INFORMATION SUPPLIED Block Start

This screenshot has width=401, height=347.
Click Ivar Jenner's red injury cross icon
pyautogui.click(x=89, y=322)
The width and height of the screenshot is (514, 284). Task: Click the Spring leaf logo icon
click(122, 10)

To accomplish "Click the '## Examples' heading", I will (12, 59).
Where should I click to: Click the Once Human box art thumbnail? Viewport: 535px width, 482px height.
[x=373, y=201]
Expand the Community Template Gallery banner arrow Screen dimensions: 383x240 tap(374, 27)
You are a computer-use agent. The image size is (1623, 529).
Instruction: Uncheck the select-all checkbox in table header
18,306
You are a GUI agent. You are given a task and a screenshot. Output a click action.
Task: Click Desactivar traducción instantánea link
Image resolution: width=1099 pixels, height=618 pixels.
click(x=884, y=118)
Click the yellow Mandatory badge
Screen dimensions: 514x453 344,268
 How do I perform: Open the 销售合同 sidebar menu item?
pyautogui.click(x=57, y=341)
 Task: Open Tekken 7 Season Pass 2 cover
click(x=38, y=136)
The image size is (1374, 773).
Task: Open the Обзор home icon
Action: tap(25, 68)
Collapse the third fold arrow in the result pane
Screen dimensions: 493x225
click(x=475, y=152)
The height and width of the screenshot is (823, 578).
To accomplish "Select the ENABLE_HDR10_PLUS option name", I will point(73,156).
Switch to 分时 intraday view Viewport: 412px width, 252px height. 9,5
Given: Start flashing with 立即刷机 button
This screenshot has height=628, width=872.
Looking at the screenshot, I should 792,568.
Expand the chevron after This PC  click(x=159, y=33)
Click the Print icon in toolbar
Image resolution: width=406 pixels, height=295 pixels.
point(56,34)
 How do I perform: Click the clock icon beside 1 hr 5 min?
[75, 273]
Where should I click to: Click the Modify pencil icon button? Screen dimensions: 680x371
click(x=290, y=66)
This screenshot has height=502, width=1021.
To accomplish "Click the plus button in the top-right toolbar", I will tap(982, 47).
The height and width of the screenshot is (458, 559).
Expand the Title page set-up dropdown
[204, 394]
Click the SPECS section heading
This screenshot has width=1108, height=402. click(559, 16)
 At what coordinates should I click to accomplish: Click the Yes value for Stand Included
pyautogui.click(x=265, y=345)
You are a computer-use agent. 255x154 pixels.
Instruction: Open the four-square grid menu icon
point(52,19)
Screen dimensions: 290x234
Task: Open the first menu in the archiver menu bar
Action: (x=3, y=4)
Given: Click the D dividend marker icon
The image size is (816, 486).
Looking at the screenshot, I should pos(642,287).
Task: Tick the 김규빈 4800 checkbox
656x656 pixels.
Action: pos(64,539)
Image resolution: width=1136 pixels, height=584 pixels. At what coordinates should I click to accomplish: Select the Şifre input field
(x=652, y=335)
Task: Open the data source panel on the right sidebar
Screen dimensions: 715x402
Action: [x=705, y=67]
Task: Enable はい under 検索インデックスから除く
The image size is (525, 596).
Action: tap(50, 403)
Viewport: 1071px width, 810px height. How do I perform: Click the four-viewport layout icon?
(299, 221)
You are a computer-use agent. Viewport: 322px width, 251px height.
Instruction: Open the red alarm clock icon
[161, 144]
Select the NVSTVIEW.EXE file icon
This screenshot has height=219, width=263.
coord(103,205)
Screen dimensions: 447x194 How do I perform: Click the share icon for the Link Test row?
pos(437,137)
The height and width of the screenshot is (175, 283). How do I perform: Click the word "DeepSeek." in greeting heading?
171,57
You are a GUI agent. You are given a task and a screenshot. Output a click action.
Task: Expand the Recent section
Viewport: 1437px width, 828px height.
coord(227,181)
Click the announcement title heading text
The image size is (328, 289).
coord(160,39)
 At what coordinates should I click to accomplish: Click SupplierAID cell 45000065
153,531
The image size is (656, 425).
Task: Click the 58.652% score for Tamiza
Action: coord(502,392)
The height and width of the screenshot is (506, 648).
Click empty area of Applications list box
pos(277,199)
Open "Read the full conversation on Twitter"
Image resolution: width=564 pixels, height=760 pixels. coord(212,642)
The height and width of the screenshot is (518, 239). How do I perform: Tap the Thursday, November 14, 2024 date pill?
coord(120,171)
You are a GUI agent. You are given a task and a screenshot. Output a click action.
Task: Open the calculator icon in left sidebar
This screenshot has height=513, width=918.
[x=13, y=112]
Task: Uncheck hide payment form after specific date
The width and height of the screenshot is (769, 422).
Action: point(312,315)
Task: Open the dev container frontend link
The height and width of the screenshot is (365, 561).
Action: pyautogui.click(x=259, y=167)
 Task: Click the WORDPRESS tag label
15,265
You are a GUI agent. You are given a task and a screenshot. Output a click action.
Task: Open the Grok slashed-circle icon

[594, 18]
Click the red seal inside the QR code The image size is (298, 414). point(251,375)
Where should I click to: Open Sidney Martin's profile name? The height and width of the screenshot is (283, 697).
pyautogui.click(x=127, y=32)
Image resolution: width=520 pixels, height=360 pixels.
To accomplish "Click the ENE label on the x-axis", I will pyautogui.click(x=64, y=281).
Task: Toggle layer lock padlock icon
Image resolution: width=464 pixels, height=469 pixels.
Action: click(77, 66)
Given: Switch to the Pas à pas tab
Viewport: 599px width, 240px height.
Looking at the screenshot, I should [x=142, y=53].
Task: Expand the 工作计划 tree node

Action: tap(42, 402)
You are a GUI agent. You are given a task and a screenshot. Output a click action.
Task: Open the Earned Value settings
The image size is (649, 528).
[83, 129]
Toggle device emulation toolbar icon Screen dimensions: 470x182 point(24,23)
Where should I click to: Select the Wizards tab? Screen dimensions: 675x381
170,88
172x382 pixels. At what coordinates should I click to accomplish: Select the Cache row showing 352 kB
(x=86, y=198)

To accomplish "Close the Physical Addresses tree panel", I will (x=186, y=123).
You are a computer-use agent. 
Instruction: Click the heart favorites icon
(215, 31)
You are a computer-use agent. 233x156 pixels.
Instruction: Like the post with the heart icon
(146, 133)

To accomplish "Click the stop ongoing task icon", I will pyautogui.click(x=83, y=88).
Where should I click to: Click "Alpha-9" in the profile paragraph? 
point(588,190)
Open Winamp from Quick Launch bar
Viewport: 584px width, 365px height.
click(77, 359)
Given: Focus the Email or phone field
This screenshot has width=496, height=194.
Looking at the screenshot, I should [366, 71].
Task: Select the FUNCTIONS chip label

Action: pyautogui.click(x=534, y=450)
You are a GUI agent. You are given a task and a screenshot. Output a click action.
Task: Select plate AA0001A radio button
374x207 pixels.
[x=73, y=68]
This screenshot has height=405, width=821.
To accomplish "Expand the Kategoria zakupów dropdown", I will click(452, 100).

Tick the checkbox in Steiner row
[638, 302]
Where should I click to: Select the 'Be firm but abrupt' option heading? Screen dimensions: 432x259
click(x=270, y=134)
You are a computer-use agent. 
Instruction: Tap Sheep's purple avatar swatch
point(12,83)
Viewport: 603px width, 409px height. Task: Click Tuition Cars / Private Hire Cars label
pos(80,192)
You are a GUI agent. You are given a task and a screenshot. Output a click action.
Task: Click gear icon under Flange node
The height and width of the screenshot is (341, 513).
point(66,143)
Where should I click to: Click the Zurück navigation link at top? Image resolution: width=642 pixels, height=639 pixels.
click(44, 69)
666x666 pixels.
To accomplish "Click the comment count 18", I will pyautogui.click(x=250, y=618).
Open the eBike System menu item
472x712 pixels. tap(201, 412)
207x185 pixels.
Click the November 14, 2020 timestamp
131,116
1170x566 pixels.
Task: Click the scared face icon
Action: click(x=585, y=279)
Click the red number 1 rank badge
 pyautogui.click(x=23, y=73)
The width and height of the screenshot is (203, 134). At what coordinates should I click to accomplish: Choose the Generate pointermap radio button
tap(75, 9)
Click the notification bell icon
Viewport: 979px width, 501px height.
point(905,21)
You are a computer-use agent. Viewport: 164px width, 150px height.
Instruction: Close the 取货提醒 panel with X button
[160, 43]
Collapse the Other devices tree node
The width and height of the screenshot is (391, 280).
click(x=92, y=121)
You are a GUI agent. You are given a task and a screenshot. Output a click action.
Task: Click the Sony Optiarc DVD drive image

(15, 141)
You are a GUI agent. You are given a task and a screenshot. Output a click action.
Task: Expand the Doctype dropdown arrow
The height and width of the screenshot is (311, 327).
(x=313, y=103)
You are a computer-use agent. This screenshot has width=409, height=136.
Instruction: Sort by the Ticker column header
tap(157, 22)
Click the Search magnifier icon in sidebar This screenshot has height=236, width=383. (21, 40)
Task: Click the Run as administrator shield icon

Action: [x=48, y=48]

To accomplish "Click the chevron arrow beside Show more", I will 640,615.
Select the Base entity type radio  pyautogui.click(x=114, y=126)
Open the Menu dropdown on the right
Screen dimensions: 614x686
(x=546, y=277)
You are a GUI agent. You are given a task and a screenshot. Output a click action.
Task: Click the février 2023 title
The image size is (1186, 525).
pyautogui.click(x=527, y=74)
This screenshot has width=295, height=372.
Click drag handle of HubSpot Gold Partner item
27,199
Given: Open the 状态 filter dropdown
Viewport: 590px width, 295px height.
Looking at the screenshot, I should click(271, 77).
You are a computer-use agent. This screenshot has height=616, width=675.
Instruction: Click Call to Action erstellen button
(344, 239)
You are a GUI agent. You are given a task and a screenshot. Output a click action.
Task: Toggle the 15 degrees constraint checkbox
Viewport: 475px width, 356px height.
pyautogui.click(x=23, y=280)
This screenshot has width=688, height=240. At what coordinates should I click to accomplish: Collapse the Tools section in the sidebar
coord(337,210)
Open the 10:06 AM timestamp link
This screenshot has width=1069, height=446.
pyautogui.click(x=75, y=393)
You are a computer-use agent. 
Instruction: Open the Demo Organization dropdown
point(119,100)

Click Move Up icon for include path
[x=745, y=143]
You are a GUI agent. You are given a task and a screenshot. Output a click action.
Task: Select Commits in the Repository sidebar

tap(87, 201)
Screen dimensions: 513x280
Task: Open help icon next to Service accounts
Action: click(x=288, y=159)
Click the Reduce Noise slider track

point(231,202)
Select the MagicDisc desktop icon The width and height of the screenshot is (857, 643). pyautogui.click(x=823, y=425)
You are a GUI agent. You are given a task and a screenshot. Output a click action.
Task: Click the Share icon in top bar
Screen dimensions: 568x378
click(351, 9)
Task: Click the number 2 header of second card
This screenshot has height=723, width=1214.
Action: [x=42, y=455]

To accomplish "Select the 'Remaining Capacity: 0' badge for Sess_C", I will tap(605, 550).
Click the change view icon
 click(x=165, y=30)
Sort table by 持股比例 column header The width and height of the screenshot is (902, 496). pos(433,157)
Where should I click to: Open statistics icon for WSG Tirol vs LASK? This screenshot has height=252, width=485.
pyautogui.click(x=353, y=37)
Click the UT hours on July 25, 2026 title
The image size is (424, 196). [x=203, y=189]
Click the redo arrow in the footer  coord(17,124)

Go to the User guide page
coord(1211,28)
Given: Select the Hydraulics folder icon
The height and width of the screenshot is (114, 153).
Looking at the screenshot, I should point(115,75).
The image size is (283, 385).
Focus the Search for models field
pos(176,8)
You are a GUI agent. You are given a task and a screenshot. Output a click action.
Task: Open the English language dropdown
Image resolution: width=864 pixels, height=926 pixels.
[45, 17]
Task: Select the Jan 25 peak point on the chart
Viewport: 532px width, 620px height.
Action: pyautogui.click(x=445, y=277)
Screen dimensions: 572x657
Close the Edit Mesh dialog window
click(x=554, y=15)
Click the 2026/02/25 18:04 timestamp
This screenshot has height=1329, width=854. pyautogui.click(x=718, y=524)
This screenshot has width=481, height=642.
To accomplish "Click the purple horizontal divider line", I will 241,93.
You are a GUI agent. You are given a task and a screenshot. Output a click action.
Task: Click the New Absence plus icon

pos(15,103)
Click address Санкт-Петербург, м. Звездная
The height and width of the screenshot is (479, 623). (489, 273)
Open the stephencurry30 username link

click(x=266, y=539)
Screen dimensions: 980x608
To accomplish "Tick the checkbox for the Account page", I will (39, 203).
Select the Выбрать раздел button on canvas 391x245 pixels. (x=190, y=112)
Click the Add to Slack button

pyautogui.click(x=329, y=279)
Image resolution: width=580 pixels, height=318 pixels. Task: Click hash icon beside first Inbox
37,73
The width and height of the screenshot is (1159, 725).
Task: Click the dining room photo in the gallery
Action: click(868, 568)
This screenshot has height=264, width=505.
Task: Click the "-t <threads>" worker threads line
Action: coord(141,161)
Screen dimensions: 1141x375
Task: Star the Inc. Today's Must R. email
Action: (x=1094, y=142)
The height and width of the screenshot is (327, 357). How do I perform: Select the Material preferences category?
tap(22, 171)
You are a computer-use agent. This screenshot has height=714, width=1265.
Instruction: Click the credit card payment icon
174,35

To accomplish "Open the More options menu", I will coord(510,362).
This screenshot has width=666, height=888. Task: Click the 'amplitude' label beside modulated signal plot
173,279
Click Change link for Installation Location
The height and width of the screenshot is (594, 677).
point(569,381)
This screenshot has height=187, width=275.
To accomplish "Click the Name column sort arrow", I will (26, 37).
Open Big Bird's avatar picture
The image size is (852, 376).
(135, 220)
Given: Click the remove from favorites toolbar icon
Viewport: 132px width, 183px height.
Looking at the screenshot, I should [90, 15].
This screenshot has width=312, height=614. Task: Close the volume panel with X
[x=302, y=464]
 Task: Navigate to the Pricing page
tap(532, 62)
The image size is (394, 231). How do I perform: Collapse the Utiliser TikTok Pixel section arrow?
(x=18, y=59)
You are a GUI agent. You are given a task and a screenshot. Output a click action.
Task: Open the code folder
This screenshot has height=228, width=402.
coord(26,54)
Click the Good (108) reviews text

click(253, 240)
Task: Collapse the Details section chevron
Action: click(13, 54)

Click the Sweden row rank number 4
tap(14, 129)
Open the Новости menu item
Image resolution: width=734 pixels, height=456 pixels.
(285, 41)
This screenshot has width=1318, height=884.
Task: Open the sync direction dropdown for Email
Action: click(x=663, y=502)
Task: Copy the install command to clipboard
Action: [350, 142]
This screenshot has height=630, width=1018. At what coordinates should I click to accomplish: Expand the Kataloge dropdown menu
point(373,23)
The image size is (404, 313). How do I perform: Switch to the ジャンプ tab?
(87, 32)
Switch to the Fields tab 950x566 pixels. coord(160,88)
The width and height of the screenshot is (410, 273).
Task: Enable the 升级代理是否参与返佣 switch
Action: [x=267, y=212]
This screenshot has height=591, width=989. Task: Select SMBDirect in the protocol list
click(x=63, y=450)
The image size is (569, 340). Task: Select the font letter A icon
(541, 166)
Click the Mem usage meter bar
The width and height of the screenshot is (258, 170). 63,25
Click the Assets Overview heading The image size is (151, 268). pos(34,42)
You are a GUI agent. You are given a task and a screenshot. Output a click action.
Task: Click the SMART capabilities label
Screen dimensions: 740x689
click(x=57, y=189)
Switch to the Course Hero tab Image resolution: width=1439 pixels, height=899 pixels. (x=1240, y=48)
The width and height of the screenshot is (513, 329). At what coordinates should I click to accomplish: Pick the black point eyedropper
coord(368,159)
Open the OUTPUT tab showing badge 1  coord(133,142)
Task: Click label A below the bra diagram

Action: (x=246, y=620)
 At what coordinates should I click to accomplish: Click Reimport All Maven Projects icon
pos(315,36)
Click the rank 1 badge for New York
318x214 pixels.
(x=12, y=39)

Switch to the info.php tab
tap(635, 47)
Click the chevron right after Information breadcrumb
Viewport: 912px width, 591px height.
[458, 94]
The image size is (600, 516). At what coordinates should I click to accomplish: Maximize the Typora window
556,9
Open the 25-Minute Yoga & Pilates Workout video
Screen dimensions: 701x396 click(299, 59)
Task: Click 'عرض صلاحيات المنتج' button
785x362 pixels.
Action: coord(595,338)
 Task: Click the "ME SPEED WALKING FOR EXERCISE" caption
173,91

INFORMATION SUPPLIED Block End

* **ACTIVITY**:
If a line of the data above holds the string "under", count it, then state only the total.

* **SOLUTION FOR THIS TASK**:
2